Precisamente por eso están obligados a un comportamiento extremadamente
responsable. A la hora de decidir si quieren generar o no deben dejarse guiar
no por el egoísmo, sino por una generosidad prudente y consciente que valore
las posibilidades y las circunstancias, y sobre todo que sepa poner en el
centro el bien mismo del nasciturus. Por lo tanto, cuando existen motivos para
no procrear ésta es una opción no sólo lícita, sino que podría ser
obligatoria. Queda también el deber, sin embargo de realizar con criterios y
métodos que respeten la verdad total del encuentro conyugal en su dimensión
unitiva y procreadora, como ha sido sabiamente regulada por la misma
naturaleza de sus ritmos biológicos. Estos pueden ser ayudados y valorizados,
pero no “violentados” con intervenciones artificiales»8.
En resumen: La teoría clásica acerca de los dos fines del matrimonio –“fin
primario”, la procreación y «fin secundario», la satisfacción pasional- está
en buena medida superada. Ciertamente, el Concilio y los documentos
magisteriales posteriores han roto con la rigidez de esa teoría. Por eso, aun
manteniendo la nomenclatura, se habla de «(fines», de «medios» y de «valores».
Sin embargo, la finalidad procreadora está subrayada literalmente en el
Concilio en el texto citado, al señalar que «por su propia naturaleza el
matrimonio y el amor conyugal están ordenados a la procreación» (GS, 50). El
matrimonio es, pues, fecundo, porque fecundo es también el amor.

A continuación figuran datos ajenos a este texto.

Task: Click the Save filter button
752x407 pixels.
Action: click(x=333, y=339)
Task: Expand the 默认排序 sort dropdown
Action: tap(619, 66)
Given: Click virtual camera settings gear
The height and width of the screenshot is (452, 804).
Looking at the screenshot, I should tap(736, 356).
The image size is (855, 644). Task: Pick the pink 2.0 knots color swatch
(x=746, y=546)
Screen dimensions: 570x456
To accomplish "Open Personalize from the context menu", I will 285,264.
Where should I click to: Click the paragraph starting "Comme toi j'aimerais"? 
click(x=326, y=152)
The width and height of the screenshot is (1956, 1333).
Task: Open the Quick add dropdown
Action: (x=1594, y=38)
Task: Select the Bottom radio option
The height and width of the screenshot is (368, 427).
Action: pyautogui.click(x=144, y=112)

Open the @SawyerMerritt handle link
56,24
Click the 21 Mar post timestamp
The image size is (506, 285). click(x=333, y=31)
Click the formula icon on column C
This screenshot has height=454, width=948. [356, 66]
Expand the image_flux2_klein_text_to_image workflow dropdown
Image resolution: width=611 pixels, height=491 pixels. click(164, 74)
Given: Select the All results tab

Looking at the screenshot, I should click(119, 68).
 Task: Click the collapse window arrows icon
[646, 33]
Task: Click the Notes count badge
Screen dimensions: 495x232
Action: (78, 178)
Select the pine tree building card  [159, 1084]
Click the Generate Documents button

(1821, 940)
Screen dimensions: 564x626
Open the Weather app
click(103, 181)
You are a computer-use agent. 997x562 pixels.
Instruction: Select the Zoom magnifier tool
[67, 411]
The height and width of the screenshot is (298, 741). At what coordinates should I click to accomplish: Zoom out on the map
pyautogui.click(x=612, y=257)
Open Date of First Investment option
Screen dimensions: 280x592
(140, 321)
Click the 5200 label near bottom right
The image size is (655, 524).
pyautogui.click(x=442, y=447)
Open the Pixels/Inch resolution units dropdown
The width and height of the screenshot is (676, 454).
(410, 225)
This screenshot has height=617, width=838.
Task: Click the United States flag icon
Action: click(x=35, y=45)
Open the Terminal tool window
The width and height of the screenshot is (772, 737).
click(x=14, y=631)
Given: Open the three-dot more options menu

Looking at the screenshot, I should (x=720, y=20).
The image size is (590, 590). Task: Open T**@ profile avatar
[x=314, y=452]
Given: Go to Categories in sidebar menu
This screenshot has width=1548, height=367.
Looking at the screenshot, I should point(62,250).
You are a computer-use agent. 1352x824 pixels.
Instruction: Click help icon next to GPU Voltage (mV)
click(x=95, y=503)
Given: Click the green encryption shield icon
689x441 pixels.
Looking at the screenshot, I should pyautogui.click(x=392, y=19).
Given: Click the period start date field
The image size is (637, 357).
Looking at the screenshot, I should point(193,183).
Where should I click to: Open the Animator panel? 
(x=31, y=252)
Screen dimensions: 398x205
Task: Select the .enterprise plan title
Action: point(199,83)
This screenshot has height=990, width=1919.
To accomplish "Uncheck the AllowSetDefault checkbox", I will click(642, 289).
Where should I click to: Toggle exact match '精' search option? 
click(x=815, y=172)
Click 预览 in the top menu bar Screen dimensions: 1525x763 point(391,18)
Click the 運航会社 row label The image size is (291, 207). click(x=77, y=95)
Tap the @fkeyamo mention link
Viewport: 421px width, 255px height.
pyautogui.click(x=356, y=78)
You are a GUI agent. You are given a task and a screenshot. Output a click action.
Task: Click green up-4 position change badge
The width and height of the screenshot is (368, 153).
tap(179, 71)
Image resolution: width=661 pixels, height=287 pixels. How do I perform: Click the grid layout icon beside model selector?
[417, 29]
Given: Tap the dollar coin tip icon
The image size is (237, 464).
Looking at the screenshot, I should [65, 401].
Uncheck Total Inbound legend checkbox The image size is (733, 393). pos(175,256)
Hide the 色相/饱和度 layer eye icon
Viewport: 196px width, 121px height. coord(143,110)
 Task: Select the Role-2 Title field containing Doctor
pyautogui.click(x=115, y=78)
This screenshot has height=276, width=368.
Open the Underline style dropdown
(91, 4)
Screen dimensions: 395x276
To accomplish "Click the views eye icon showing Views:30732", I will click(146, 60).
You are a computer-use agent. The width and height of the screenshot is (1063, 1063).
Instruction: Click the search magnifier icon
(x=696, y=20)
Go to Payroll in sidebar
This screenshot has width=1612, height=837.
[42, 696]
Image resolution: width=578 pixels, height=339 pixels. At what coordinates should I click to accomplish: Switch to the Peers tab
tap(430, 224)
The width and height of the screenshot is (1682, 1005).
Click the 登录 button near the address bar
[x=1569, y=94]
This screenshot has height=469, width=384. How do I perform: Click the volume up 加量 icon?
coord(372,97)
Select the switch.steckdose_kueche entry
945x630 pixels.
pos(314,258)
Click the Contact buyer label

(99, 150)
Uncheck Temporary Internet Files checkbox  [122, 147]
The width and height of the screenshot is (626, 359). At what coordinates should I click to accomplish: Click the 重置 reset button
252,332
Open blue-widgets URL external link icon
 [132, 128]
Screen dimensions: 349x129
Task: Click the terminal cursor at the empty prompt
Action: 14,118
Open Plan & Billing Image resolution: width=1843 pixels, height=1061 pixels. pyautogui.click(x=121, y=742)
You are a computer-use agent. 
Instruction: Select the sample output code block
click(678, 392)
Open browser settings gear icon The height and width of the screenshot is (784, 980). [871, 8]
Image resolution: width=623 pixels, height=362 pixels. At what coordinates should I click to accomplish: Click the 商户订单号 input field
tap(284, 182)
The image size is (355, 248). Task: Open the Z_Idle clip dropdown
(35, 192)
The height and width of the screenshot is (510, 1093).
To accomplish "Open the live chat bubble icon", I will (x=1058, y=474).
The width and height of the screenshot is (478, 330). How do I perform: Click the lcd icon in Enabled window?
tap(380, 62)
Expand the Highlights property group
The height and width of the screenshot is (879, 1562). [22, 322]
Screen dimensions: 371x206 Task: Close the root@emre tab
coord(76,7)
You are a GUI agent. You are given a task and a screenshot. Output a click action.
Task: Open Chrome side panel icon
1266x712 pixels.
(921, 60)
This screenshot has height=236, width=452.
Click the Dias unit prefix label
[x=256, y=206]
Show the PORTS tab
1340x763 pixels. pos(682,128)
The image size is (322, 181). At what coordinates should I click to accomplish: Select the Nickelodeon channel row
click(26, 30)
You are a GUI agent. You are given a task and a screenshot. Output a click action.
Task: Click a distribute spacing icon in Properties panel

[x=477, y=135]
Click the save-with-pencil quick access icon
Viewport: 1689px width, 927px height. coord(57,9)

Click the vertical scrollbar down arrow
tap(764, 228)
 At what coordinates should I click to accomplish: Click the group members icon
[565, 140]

Ante un sector considerable -pero siempre minoritario- de la cultura actual
que pretende hacer una interpretación nueva del matrimonio y de la familia y
que niega su finalidad procreadora, será conveniente argumentar a favor del
modelo cristiano y exponer sus riquezas doctrinales siguiendo esta
argumentación: el modelo cristiano no sólo no es un absurdo como tratan de
argumentar algunos, sino que tiene sentido, más aún es razonable y goza de la
categoría de verdad, pues está a su favor -además de la Revelación, que es su
máxima ganancia-, la constitución somático y psíquica del ser propio del
hombre y de la mujer, así como la aceptación unánime de las gentes de todos
los tiempos y de las mas diversas culturas. Además, su garantía de verdad se
confirma por los innumerables matrimonios cristianos que se han sucedido a 1o
largo de la historia, los cuales son modelos de convivencia feliz y de
realización plena tanto de los esposos, como de los hijos.